┌──

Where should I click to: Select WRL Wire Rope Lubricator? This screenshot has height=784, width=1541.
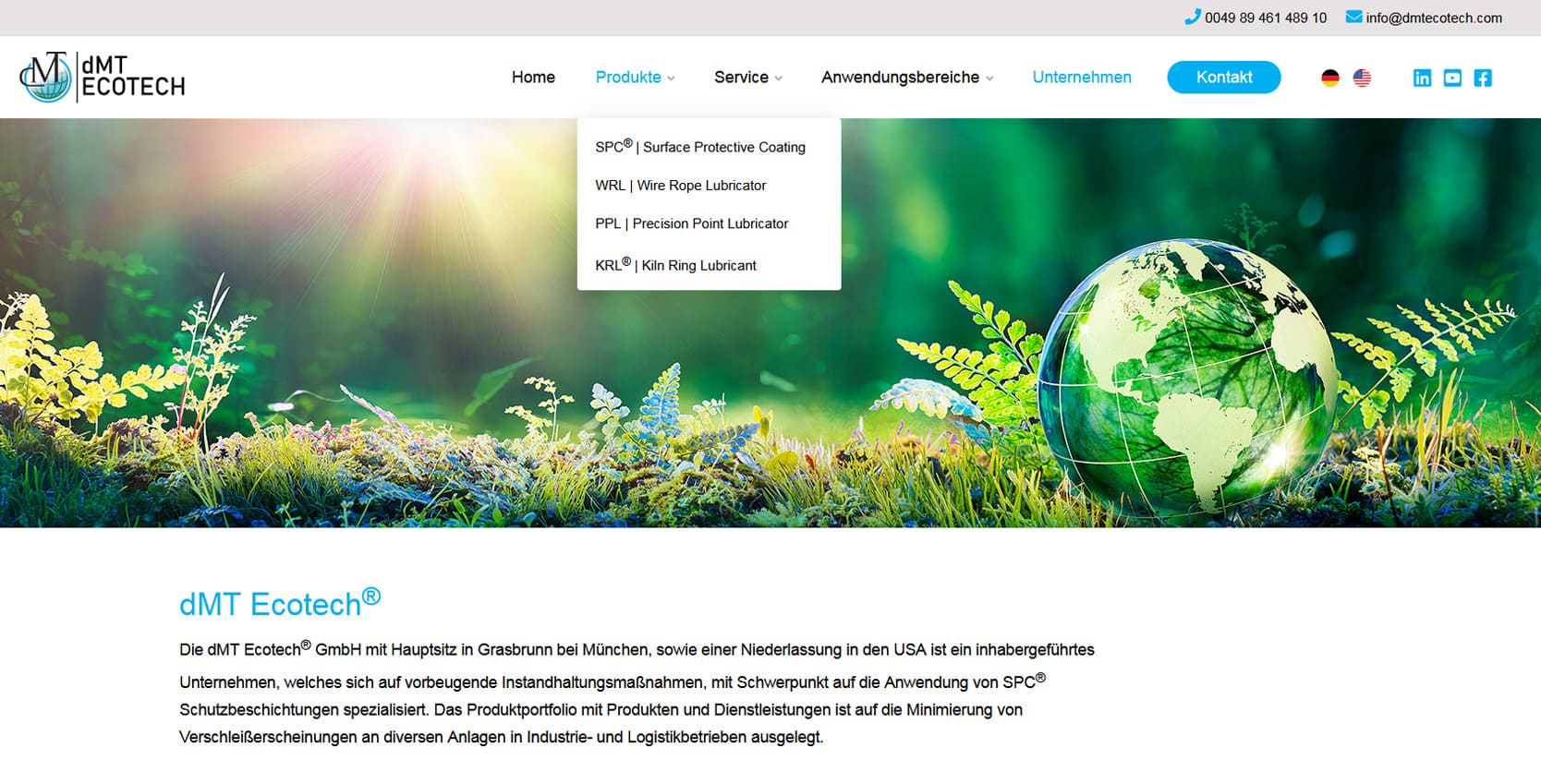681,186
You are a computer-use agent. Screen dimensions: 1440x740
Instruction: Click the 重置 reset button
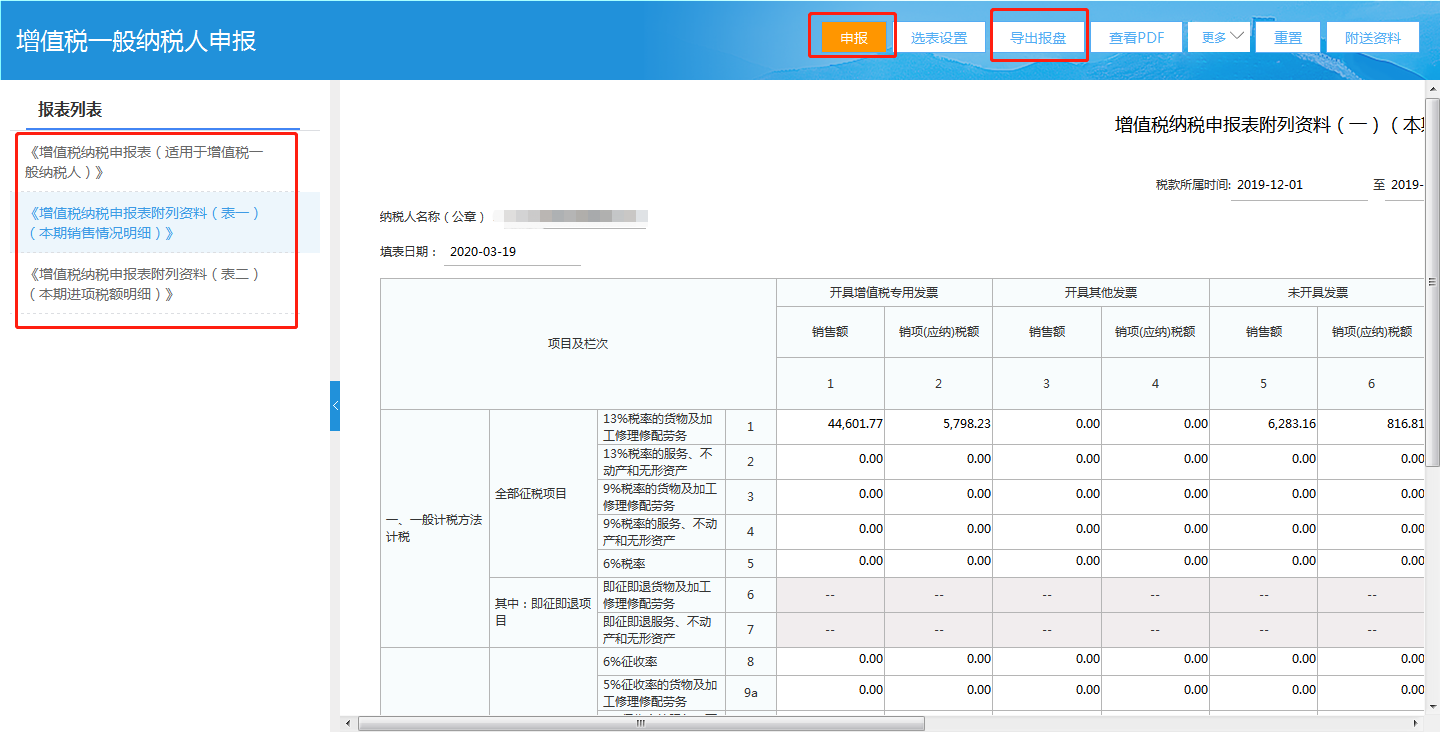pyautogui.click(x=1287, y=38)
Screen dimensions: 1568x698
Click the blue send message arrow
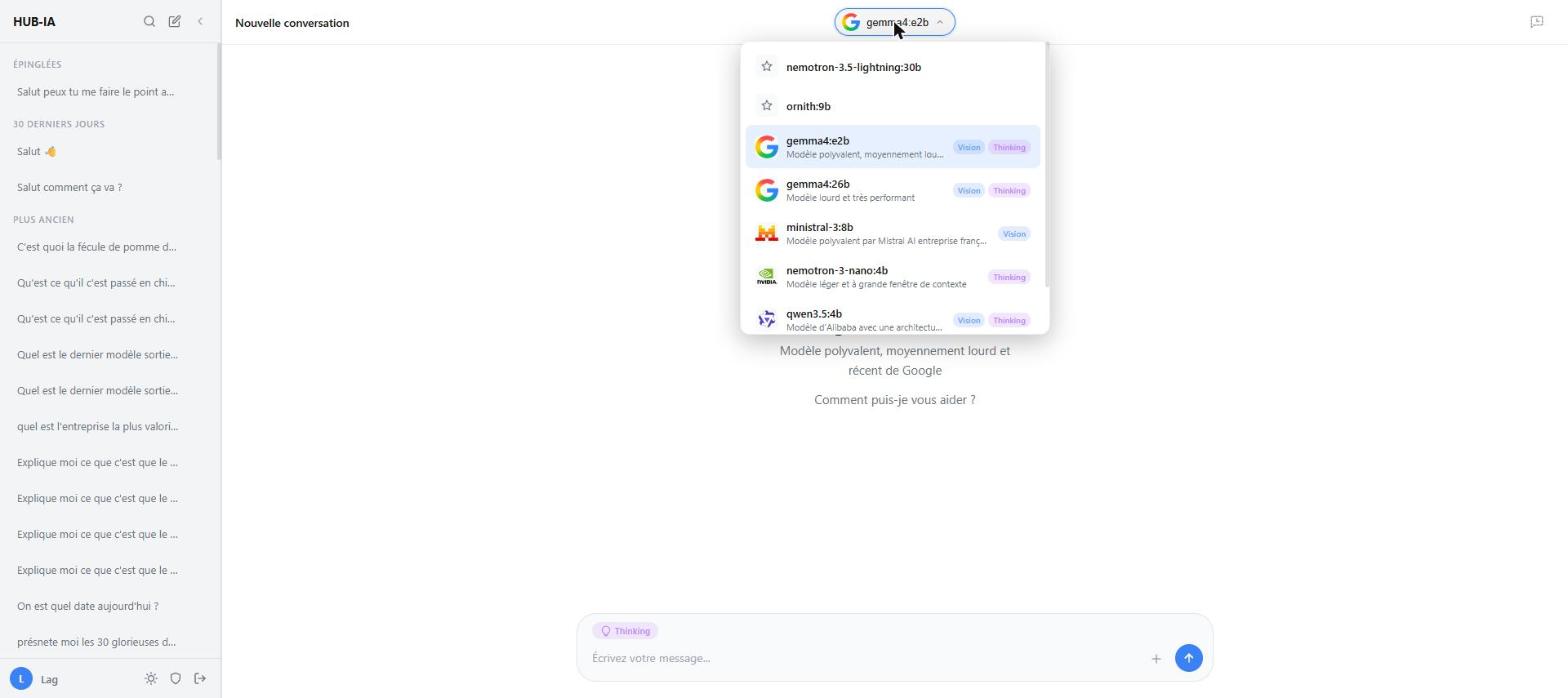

└──

▶ **REQUIRED WORK**
Using the entries above, return each line in which the word "dimensions" occurs.

▶ **TASK ANSWER**
You are a computer-use agent. Screen dimensions: 1440x740
Screen dimensions: 1568x698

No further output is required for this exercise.